Il est des traversées, qui deviennent épopées. De par leur difficulté mais aussi la manière dont elles se déroulent. Quand tout déraille, les cannes et la caboche, mais que l’on trouve un moyen de continuer. On appelle ça l’esprit du trail. On en parle souvent un peu trop, pour exprimer tout et parfois n’importe quoi. Il nous semble pourtant en avoir trouvé toute la sincerité dans la traversée des Pyrénées de Pascal Blanc à la dramaturgie touchante. On en parle avec Sébastien Andriol, son pacer. Comprenez : celui qui donne le rythme de la foulée mais aussi du moral. 

On a écarquillé les yeux en janvier 2018 à l’annonce de son projet :  900KM. 58000+. Mais surtout un nom et une aura, et une formule qui pour une fois, sonnait vrai : Pascal Blanc – Méditation en mouvement –  et retour à la terre. Pas dessus, pas à coté : En et Avec. Après la réunion (2013 – 440K / 26000 +) puis le GR5 (2015 – 621K/41000 +), l’ultra quinqua façon XXL s’attaquait aux Pyrénées. Tentative de record du GR10, départ le 24 juin 2019 de Banyuls.

Et puis Pascal s’est arrêté. 31 juillet 2019. KM550. Canicule, caboche ou cannes, pour une fois nous allons nous en moquer. Larmes et révélation.
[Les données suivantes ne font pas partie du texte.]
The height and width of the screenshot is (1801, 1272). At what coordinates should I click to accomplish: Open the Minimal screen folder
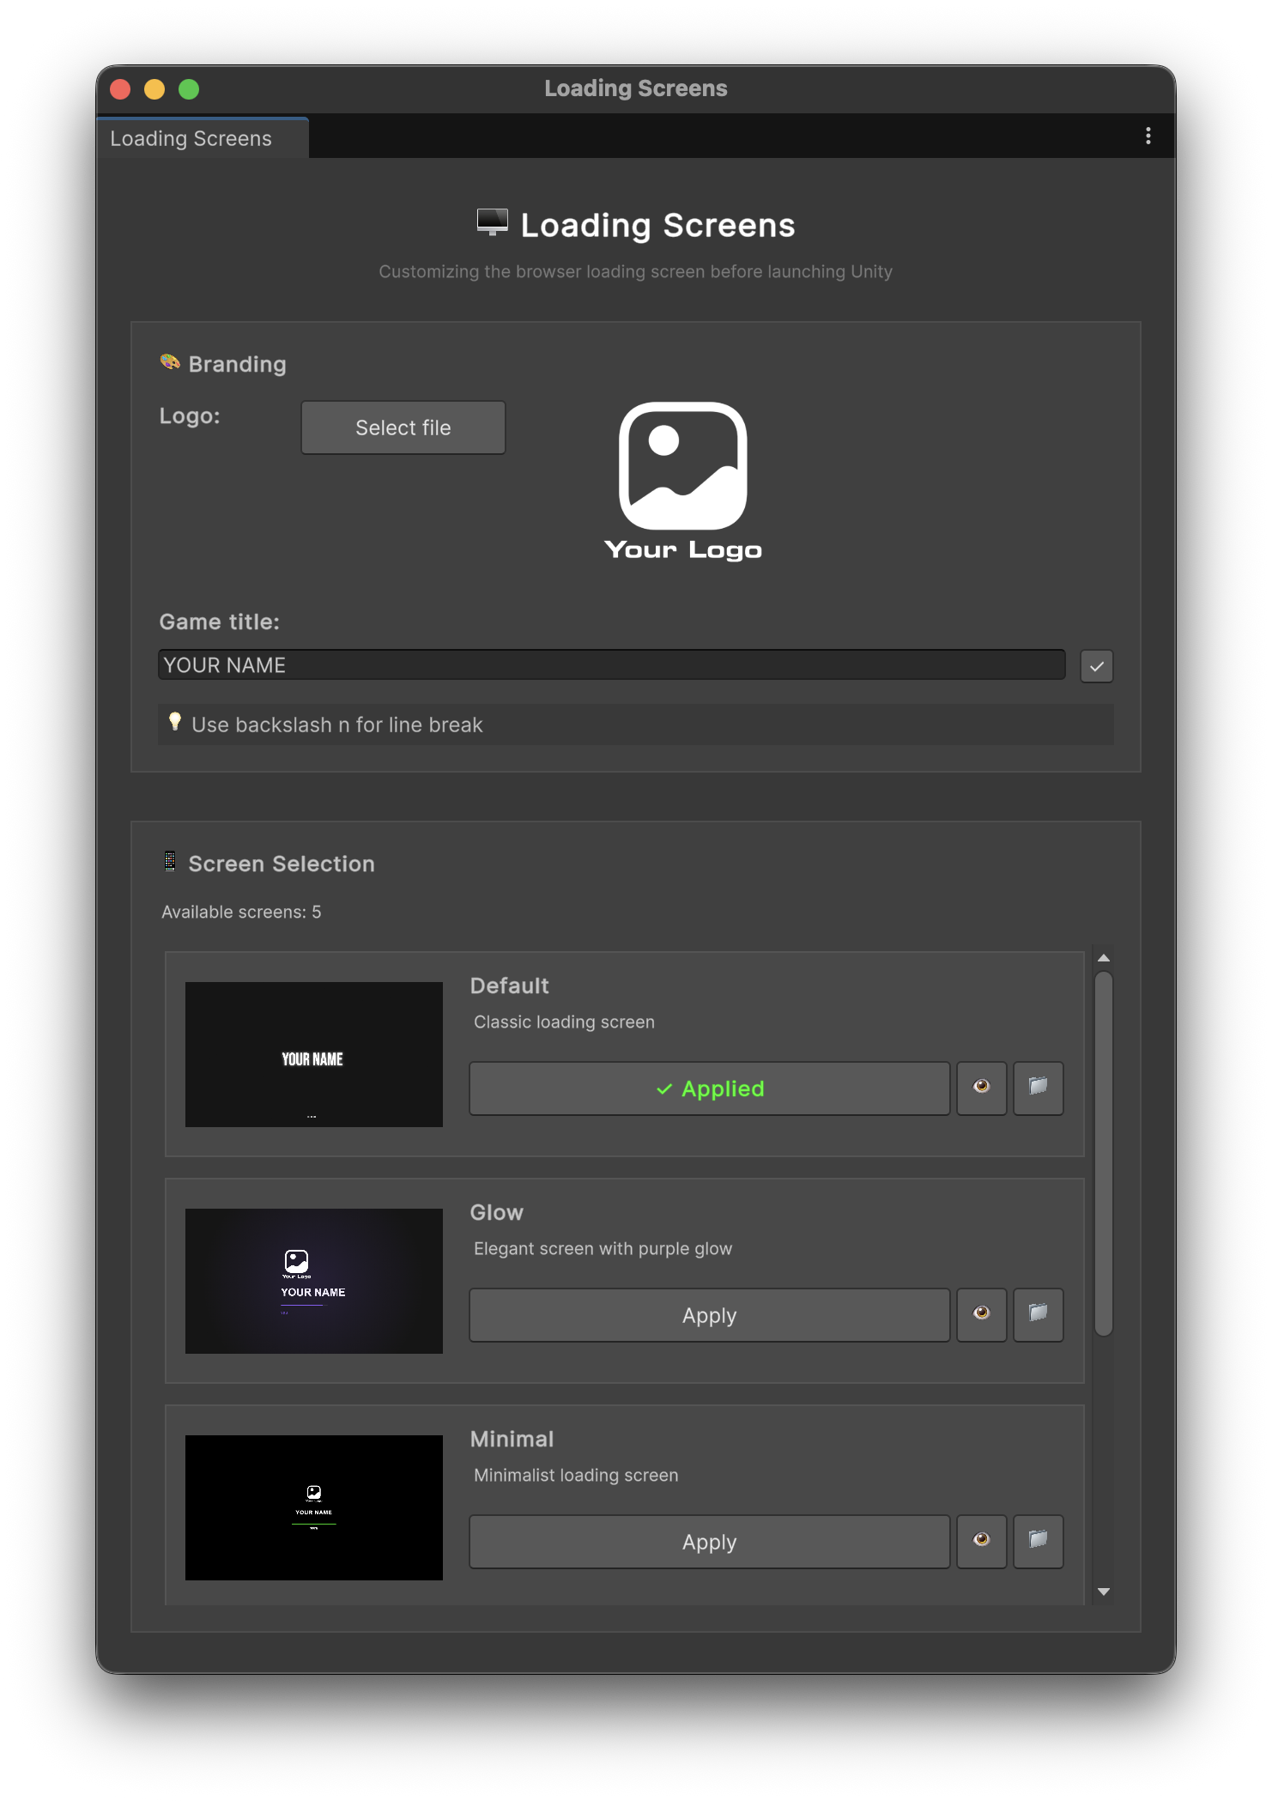point(1038,1541)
Douleur et transcendance d’un sportif qui pige. D’un coup, l’évidence, Pascal saisit pourquoi il trotte. Ou pour qui. Mais pas le temps de souffler : un fiston qui lui claque : « Ta balise, donne-la nous et arrête de nous les briser. Nous, on continue pour toi, et avec toi. Et on va te l’emmener, à Hendaye ». Un groupe, des potes et une compagne, et voici un Pascal Blanc qui se fera coach et guide. C’est décidé, KM550. L’histoire change mais s’anime différemment.

Or, il y en a un qui était au cœur de la chose. Pas meilleur, ni moi je – pas le style d’un groupie de P. Blanc. Il s’appelle Sébastien Andriol*, et c’est son ami. Parmi d’autres, il est venu, a retrouvé Pascal et vécu l’heure clef. Au-delà de la dramaturgie, c’est dans le blanc des yeux qu’il lui a dit « J’arrête ». La suite ? Difficile d’en parler mieux que Sébastien. Partie d’un tout, membre d’un groupe, égalité totale.  Pacer ? Finisher AVEC les potes de Pascal : Titi, Pierrot, Seb, toi, lui. Une course de bande et un relais partage. Hendaye au final, bringue monumentale et de l’émotion qui reste encore dans la gorge.

Avec et au-delà. Voilà ce que nous retiendrons, en leçon universelle, d’un GR10 à la Blanc. Parole de pacer-poursuiveur : récit, éclairage, et inspiration, au lendemain de ces Pyrénées folles.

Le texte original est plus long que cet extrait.